The Fund of Funds Investment Strategy

The fund of funds investment strategy is a popular strategy that is designed to minimize risks and increase potential gains. The idea behind a basic mutual fund is that a fund manager is going to use the money of investors to purchase shares of stocks, bonds or some other type of investment asset. With a fund of funds strategy, the fund manager is going to use the money of the group to purchase shares of other mutual funds. By doing this, the mutual fund creates a diversified portfolio of mutual fund shares from many different categories.

Lower Risk

One of the primary reasons that mutual funds will utilize this strategy is so that they can lower the potential risk for investors. This is one of the most diversified types of investments that you could get involved in. A regular mutual fund is going to hold thousands of shares of different stocks or bonds. This creates a very diversified portfolio in itself. Then when you multiply that diversification by investing in shares from many different funds, you are going to have a much more diversified portfolio. If the underlying assets that are owned by one of the mutual funds do not perform well, the other mutual funds will be there to make up the difference.


Even though this investment strategy is very low risk, it also will not provide you with large returns. You can get consistent returns, but they are not going to be that high in comparison to what you could get from investing directly in stocks or in one particular mutual fund. By diversifying your portfolio, you are also going to limit the amount of returns that are possible.

In addition to this, you are going to have to pay higher management costs. One of the big complaints about mutual funds is that you are going to have to pay for the professional management of the fund. This comes in the form of an expense ratio for the mutual fund. When you are investing in multiple mutual funds, you are going to have multiple layers of professional management. You will have to pay for the management of the underlying funds that make up the fund and then you will have to pay for the management of the fund itself.
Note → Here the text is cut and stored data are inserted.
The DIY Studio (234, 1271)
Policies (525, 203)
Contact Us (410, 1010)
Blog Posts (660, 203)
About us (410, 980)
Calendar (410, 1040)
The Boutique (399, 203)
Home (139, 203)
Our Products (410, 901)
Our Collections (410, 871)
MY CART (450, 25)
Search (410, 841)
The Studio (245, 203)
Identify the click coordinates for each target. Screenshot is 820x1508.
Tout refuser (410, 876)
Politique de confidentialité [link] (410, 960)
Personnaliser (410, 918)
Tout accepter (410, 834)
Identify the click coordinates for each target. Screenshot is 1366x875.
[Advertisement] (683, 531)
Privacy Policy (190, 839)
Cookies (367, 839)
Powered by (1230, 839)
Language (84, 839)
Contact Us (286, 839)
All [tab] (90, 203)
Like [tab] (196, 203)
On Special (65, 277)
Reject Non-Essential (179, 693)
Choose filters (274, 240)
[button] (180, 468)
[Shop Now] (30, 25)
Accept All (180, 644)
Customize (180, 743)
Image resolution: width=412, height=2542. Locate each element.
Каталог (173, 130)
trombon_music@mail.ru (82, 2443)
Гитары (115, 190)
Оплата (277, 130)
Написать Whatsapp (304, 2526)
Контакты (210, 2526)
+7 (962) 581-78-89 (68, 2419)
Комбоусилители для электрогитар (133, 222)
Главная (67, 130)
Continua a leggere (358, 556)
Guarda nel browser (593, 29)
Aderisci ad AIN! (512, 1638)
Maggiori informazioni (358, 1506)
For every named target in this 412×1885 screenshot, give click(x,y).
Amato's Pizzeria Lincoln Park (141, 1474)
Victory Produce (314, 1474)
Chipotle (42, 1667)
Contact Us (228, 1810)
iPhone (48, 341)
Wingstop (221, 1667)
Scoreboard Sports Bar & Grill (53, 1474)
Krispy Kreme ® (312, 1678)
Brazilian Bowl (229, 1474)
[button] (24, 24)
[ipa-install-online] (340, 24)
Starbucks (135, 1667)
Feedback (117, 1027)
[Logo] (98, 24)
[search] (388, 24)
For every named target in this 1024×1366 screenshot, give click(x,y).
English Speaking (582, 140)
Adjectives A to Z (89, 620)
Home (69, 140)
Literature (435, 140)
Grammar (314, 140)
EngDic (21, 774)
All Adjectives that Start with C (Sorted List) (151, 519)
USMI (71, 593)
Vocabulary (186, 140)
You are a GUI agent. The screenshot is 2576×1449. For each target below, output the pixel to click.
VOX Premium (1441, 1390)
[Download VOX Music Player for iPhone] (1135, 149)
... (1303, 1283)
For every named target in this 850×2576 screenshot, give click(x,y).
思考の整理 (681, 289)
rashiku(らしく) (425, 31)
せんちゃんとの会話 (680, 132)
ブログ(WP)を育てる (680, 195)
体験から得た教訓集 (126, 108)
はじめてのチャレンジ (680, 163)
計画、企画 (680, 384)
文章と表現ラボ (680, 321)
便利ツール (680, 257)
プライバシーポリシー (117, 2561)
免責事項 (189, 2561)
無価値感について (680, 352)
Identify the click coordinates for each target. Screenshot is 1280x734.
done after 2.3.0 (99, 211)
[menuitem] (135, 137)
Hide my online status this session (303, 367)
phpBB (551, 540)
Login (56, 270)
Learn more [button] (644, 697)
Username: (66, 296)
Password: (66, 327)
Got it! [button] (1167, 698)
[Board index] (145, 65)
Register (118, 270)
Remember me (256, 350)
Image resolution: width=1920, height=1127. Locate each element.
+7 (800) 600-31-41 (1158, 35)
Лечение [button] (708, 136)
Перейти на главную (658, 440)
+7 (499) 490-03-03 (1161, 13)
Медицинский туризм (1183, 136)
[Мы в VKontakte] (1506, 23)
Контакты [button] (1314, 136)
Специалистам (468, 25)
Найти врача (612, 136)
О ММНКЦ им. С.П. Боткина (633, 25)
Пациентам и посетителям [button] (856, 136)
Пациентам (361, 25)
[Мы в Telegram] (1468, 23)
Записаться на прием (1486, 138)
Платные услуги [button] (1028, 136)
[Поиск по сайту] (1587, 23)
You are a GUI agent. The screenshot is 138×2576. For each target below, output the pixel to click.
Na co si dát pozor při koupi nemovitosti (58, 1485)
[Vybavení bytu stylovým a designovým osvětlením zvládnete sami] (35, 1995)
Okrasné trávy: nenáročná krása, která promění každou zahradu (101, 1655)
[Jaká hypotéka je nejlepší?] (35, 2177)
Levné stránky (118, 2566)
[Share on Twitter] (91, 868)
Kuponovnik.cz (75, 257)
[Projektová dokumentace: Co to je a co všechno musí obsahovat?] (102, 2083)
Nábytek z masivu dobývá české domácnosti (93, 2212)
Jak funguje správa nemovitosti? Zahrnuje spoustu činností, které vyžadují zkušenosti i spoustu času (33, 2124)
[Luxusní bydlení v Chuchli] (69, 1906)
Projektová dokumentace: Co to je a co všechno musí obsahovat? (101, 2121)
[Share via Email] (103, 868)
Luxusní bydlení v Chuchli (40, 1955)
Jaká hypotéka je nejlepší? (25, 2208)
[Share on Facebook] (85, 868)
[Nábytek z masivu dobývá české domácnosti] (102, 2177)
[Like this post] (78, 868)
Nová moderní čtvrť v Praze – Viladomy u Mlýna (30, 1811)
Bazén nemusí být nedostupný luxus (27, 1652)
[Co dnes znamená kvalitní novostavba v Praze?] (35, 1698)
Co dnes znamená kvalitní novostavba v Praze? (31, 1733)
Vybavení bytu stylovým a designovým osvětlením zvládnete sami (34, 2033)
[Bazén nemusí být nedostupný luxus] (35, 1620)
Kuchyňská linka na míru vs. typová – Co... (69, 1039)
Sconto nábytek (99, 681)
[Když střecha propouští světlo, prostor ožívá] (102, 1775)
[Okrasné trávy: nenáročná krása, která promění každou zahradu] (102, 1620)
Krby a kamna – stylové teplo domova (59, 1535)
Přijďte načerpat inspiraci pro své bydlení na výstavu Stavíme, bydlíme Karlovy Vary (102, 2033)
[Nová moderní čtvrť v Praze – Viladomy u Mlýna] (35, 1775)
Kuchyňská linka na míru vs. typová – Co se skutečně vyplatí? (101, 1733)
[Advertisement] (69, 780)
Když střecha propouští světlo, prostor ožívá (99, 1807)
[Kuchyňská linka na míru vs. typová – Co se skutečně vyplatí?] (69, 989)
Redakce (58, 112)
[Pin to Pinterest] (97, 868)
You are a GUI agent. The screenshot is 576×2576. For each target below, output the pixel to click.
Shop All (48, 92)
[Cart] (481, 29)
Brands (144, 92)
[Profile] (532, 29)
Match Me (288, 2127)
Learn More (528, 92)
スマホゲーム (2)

Since you are already getting modest returns, this can sometimes make the investment very undesirable.

Different Types

Even though the basic idea behind all of these is the same, there are some different types of fund of funds arrangements. One of the most common types uses mutual funds as the underlying investment. Another type is a hedge fund that invests in other hedge funds. You can also have a private equity fund that invests in other private equity funds. The last type is an investment trust that invests in other investment trusts.